EXTRAIT DU DOCUMENT
===
Yoann Offredo et les voix du vélo à la télé

Dans les coulisses du vélo à la télé : Yoann Offredo et les voix du peloton

Le Tour de France. Les Classiques. Les cols mythiques, les échappées solitaires, les sprints furieux, les défaillances et les renaissances. Si ces moments vibrent dans les salons, c’est aussi grâce à ceux qui les racontent avec passion. Derrière chaque image de France Télévisions, il y a une équipe. Des voix. Des regards. Des anciens coureurs devenus passeurs d’émotions. Et parmi eux, Yoann Offredo qui a ouvert sa porte à 3bikes pour une entrevue exclusive. Un homme qui a roulé au plus près du bitume et qui aujourd’hui, avec pudeur et intensité, en dévoile les secrets…

Par Jean-François TATARD – Photos : Instagram Yoann Offredo / DR

Une reconversion née du chaos

Yoann Offredo n’a pas quitté le peloton de son plein gré. C’est la violence de la chute, la brutalité d’un diagnostic qui a tout précipité. Grand Prix de Denain, 2019. Héliporté, paralysie suspectée. Le verdict tombe : œdème à la moelle épinière. Il continue pourtant, repousse les limites, termine le Tour de France dans un corps qu’il ne reconnaît plus. Une ligne franchie sur les Champs-Élysées, le cœur en vrac, l’avenir flou.

Yoann Offredo et les voix du vélo à la télé
Comme de nombreux coureurs, Yoann Offredo a souffert dans sa chair.
Yoann Offredo et les voix du vélo à la télé
C’est ici que tout aurait pu s’arrêter. C’est ici que tout a commencé autrement. Yoann Offredo, entre douleur et renaissance.

Et puis, le confinement. Zwift. Une émission virtuelle. Une chance. “C’est là que tout a démarré.” France Télévisions tend un micro. Yoann l’attrape. Le consultant naît dans l’ombre d’un drame.
===
LISTE DES TÂCHES
**1)** Pour chaque affirmation ci-dessous, dites par oui ou non si elle concorde avec l'article sur Yoann Offredo, en citant les mots exacts du texte qui le montrent. (a) Yoann Offredo a quitté le peloton de son plein gré. (b) Sa chute a eu lieu au Grand Prix de Denain, en 2019. (c) Il a terminé le Tour de France après le diagnostic.
**2)** Recopiez sans rien changer le passage de l'article sur Yoann Offredo qui commence par « Une reconversion née » et se termine par « douleur et renaissance. ».

ENTRÉES EXTRAITES
===
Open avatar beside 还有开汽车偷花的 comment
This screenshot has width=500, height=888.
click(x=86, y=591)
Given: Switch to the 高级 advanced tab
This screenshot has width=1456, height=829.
===
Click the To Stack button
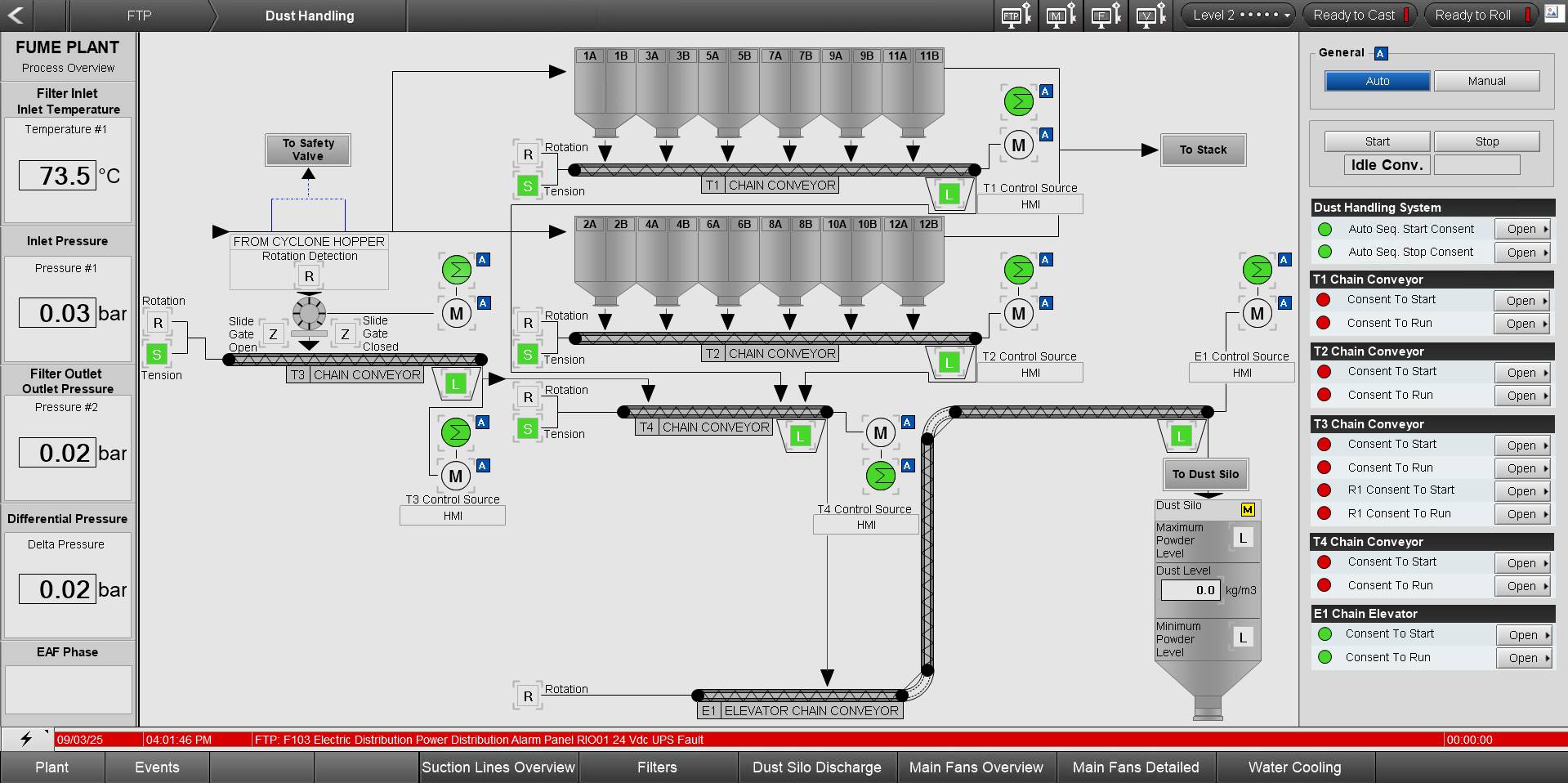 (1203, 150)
===
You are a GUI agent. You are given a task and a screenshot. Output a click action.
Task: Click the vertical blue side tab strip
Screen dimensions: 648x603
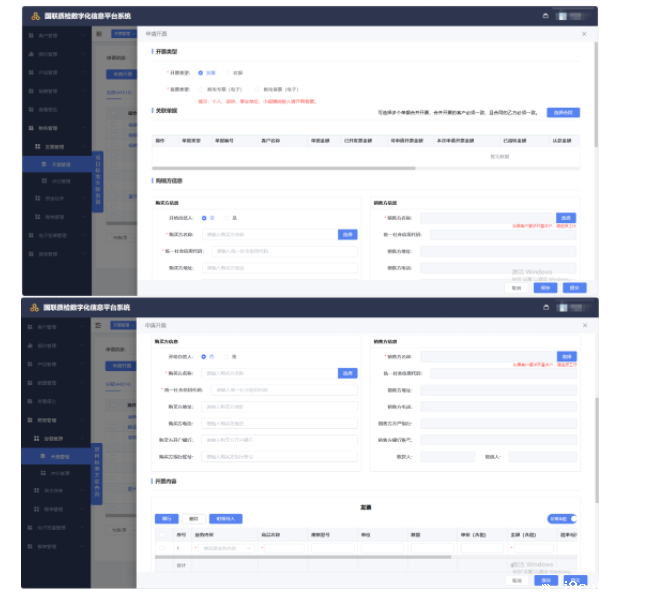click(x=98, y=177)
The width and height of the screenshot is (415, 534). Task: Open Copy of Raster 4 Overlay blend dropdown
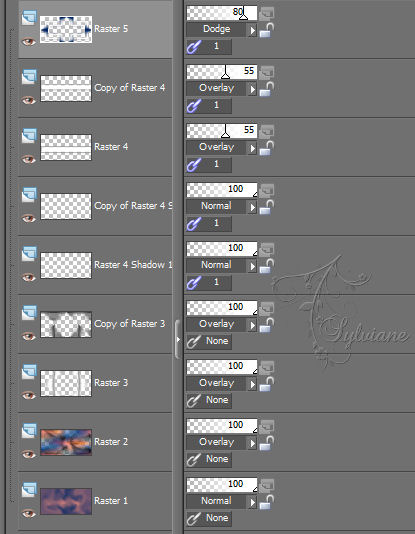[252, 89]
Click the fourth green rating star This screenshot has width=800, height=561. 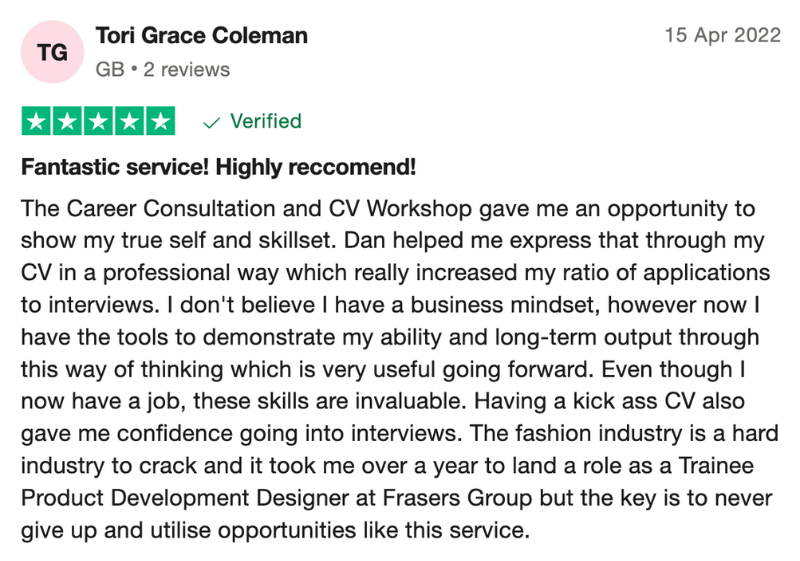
===
RÉPONSES PAR POINT
**1)**
(a) Non : « Yoann Offredo n’a pas quitté le peloton de son plein gré. »
(b) Oui : « Grand Prix de Denain, 2019. »
(c) Oui : « termine le Tour de France dans un corps qu’il ne reconnaît plus »

**2)**
Une reconversion née du chaos

Yoann Offredo n’a pas quitté le peloton de son plein gré. C’est la violence de la chute, la brutalité d’un diagnostic qui a tout précipité. Grand Prix de Denain, 2019. Héliporté, paralysie suspectée. Le verdict tombe : œdème à la moelle épinière. Il continue pourtant, repousse les limites, termine le Tour de France dans un corps qu’il ne reconnaît plus. Une ligne franchie sur les Champs-Élysées, le cœur en vrac, l’avenir flou.

Yoann Offredo et les voix du vélo à la télé
Comme de nombreux coureurs, Yoann Offredo a souffert dans sa chair.
Yoann Offredo et les voix du vélo à la télé
C’est ici que tout aurait pu s’arrêter. C’est ici que tout a commencé autrement. Yoann Offredo, entre douleur et renaissance.